Recirculating the air from the attic as a pre-renovation control strategy in a greenhouse-type solar dryer

Recently, the study of greenhouse-type solar dryers has gained popularity, mainly due to using renewable energy as the primary energy source and the ability to control the greenhouse environment to adjust it to the desired air temperature for drying. However, control policies still need to be investigated to achieve a suitable environment to improve water removal. The objectives of this study were: 1) model a greenhouse-type solar dryer using computational fluid dynamics, and 2) evaluate alternative air distribution systems to improve internal conditions before air extraction. The greenhouse is located at the Universidad Autónoma Chapingo, Mexico.

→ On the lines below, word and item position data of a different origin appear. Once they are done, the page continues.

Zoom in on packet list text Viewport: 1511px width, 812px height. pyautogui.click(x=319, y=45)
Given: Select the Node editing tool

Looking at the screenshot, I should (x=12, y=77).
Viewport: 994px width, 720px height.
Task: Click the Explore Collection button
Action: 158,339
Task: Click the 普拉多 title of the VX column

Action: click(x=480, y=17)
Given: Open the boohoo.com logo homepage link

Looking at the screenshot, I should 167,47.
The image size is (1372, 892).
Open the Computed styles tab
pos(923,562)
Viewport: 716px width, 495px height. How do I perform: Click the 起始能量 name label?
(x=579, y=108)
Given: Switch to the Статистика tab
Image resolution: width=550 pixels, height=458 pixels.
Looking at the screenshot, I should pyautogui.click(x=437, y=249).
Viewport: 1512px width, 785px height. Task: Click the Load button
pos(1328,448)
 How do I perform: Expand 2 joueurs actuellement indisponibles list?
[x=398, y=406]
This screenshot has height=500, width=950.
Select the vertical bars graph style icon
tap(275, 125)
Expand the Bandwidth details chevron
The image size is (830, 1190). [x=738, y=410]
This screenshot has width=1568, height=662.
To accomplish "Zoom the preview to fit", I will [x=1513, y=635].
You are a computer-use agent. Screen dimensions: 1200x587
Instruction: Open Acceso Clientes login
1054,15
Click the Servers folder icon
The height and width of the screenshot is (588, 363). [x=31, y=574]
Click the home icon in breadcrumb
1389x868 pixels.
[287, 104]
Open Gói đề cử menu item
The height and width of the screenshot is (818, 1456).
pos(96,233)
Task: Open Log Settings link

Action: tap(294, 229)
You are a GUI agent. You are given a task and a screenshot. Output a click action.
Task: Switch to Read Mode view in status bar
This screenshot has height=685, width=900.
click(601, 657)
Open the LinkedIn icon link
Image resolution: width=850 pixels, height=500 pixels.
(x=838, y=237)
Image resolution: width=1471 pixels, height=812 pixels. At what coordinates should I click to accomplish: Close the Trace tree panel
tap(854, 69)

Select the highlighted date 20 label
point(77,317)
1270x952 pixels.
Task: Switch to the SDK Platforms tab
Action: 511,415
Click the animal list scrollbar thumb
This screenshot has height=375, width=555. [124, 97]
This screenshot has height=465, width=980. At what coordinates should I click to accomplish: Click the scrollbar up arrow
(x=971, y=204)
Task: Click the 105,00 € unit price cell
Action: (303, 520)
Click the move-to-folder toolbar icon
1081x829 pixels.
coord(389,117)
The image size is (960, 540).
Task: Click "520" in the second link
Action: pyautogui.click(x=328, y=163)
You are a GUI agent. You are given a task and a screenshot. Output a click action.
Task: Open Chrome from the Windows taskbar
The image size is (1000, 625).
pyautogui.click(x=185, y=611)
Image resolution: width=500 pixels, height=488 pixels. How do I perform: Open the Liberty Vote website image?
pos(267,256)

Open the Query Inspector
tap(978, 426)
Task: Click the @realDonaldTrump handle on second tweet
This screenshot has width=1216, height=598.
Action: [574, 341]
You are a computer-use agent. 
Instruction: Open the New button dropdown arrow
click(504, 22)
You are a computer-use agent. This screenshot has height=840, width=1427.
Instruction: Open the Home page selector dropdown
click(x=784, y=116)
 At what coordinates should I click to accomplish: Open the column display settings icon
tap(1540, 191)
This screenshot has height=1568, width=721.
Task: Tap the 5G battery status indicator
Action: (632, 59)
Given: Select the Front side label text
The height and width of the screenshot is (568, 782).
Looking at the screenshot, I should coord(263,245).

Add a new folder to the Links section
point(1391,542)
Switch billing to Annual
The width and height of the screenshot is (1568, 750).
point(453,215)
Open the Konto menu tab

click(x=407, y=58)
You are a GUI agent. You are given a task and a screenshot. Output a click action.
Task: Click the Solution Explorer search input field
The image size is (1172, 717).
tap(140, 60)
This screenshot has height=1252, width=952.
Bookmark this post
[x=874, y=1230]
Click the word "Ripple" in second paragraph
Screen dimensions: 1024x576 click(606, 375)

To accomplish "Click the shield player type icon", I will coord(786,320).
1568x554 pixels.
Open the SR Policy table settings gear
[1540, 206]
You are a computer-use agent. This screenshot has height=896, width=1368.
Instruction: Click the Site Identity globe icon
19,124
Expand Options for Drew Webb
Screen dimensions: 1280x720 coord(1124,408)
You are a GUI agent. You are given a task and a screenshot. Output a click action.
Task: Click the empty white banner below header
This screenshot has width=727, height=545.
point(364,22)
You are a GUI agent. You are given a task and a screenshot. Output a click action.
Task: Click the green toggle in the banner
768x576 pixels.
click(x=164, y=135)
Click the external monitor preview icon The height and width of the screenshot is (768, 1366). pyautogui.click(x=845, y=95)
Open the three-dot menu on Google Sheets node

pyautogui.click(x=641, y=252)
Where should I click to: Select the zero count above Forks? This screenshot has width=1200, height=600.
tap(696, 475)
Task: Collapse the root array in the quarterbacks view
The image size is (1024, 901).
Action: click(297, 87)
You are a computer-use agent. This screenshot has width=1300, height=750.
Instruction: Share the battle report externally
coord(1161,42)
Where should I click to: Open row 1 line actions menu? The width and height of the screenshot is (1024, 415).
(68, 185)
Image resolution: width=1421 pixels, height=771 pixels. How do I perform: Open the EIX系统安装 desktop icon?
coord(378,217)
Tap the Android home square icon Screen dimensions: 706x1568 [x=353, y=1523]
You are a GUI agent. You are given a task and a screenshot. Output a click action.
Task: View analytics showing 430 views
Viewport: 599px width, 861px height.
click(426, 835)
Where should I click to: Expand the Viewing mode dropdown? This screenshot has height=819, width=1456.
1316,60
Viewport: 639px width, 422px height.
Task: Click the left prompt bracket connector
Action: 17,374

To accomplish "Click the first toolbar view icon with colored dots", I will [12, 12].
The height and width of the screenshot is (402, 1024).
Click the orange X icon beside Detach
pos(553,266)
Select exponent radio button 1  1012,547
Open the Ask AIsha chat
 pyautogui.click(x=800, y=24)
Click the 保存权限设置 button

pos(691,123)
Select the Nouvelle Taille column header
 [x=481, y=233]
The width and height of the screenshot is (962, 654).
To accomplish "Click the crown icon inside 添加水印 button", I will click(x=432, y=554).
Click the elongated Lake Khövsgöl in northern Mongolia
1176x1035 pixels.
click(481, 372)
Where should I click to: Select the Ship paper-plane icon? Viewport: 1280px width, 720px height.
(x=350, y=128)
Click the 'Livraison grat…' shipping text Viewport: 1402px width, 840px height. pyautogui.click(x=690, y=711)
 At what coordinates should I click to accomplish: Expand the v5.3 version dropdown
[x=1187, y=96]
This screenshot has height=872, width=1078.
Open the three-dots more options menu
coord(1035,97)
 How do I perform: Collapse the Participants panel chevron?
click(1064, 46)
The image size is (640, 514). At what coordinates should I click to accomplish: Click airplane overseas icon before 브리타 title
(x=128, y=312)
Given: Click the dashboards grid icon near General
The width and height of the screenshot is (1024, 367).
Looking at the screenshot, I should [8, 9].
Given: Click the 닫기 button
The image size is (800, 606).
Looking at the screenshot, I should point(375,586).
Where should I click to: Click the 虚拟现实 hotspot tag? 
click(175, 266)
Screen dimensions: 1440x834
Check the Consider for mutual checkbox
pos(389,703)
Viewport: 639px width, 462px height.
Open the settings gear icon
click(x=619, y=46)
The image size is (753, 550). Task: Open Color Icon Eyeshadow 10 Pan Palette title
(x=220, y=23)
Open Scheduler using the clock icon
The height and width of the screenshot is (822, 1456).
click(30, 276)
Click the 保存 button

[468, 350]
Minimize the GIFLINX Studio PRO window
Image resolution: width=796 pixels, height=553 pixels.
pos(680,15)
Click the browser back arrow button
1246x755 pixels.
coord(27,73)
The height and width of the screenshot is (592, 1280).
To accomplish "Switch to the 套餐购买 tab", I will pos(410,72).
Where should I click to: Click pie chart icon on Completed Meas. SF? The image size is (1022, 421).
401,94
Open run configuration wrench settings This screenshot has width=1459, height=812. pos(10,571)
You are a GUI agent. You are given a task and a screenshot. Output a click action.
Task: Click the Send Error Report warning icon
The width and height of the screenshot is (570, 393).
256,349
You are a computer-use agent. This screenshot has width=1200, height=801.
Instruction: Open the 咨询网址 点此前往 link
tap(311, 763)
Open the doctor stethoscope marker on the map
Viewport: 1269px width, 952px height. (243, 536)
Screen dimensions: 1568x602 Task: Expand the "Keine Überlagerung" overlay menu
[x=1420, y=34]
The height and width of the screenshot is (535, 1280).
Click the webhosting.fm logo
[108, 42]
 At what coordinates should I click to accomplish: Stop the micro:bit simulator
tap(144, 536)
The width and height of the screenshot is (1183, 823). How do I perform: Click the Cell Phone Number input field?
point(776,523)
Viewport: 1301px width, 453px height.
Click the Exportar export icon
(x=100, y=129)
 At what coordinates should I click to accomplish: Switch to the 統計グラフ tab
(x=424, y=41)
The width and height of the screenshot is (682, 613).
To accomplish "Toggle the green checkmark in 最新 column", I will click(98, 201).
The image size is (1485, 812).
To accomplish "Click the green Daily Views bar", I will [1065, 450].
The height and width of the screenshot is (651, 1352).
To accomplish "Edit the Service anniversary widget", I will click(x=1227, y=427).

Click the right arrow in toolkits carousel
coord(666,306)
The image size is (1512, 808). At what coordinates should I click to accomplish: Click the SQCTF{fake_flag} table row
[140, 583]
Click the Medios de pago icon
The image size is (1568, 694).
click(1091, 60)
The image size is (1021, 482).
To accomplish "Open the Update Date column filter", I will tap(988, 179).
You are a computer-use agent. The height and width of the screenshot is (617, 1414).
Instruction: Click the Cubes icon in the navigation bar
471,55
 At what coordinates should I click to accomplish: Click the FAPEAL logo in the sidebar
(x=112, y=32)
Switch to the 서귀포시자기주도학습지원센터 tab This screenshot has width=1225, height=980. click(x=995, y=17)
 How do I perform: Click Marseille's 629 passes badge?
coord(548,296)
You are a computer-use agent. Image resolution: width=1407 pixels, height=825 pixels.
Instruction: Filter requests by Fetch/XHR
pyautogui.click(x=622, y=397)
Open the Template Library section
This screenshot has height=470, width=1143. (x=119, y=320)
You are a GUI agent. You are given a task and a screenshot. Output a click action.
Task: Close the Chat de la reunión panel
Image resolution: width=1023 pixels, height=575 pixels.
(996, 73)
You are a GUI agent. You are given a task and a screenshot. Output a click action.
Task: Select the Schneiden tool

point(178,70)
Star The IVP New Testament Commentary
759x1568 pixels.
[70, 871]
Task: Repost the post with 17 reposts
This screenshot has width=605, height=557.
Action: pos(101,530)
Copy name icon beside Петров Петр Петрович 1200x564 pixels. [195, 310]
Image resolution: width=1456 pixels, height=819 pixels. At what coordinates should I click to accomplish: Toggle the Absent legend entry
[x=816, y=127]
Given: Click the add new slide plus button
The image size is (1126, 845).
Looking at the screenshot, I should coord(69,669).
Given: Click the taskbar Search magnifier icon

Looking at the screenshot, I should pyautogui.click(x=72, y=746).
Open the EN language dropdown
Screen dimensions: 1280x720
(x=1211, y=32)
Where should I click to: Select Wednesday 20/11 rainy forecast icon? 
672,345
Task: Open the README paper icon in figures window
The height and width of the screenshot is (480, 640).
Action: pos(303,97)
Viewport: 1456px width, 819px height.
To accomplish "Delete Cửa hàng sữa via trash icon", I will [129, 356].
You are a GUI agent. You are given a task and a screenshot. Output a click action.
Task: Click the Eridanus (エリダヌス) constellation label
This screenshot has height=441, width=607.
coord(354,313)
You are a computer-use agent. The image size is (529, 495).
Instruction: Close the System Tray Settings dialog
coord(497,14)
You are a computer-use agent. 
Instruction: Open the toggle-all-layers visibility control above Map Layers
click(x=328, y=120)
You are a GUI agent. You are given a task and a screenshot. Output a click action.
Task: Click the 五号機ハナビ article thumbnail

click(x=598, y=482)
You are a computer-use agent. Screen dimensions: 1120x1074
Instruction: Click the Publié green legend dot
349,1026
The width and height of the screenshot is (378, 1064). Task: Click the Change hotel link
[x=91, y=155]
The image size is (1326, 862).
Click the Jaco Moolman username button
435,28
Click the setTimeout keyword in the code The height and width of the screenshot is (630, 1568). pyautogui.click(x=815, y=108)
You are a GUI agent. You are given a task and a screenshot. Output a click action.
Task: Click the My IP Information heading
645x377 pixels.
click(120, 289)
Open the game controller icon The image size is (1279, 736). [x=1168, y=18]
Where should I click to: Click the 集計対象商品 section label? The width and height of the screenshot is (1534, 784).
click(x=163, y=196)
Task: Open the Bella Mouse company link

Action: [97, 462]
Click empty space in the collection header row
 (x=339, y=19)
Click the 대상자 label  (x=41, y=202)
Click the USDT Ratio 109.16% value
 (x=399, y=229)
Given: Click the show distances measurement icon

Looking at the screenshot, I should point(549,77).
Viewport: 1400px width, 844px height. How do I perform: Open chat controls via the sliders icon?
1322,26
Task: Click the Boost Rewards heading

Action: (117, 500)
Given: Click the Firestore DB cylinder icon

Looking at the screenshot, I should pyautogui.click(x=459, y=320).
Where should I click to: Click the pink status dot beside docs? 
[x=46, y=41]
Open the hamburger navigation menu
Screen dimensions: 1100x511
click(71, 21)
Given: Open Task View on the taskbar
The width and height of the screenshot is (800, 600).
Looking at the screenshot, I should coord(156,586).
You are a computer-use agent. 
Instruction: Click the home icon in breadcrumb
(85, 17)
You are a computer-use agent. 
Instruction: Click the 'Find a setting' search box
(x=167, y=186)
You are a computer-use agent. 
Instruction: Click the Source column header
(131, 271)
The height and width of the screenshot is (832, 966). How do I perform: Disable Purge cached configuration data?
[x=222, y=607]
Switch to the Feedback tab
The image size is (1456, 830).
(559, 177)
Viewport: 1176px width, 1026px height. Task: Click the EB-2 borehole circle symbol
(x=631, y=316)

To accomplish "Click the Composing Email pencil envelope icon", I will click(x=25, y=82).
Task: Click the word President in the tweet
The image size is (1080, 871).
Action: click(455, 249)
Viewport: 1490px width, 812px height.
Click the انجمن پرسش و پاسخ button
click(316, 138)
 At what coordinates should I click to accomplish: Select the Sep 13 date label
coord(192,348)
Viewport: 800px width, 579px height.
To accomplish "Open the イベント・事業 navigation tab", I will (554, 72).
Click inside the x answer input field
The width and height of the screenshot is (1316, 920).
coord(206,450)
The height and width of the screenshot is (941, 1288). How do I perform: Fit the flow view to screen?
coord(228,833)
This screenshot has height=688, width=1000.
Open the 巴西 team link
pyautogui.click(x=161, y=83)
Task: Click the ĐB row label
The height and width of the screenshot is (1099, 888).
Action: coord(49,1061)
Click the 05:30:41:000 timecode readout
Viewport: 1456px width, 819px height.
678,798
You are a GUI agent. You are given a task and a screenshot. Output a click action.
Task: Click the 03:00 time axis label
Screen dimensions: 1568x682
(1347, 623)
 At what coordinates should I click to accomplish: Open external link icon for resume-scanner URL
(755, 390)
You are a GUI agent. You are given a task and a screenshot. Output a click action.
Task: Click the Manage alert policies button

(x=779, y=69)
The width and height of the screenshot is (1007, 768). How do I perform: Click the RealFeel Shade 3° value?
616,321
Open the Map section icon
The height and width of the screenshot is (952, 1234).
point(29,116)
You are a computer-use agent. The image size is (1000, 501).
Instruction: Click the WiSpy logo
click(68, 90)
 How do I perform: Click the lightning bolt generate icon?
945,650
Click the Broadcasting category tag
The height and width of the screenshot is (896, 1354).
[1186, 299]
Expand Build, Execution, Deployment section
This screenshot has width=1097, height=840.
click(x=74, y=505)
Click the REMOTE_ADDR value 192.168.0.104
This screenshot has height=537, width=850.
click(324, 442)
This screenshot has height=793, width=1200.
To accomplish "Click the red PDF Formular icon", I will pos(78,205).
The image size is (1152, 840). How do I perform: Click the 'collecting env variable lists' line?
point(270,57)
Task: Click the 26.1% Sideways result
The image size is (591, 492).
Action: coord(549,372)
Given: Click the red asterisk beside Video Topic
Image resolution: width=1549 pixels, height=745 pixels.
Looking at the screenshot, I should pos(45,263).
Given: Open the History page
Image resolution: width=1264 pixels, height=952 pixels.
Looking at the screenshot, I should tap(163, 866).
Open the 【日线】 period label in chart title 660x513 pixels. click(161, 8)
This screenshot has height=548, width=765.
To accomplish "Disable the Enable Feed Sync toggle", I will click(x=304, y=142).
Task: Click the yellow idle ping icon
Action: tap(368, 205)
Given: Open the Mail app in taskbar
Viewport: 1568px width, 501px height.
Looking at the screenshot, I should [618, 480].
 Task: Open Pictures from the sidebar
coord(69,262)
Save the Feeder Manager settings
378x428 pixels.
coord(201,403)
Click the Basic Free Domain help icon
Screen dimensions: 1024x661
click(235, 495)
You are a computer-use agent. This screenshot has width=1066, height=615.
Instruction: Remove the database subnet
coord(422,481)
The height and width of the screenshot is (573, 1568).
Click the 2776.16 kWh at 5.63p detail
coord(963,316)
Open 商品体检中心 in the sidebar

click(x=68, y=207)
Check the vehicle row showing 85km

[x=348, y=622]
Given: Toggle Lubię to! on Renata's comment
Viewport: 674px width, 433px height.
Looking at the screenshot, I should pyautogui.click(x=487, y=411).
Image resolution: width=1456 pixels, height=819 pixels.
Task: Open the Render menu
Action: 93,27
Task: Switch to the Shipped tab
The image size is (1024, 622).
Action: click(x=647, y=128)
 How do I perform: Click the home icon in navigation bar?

Measurements were made inside the greenhouse at different heights and compared with the CFD model. During the validation stage, it was found that the model adequately represents the system with only a difference of ±3°C between the computational model and the measurements. These differences can be explained if it is considered that the tables or other solids in the greenhouse were not taken into account for the computational model, as well as the precision of the sensors. Using the CFD model, two air recirculation systems were evaluated. The systems take the air in the greenhouse attic and force it to flow under the drying tables. The results found were a more homogeneous temperature in the greenhouse volume with a higher temperature at the height of the drying tables and an increased airspeed, which could improve drying and reduce the time needed to complete the process.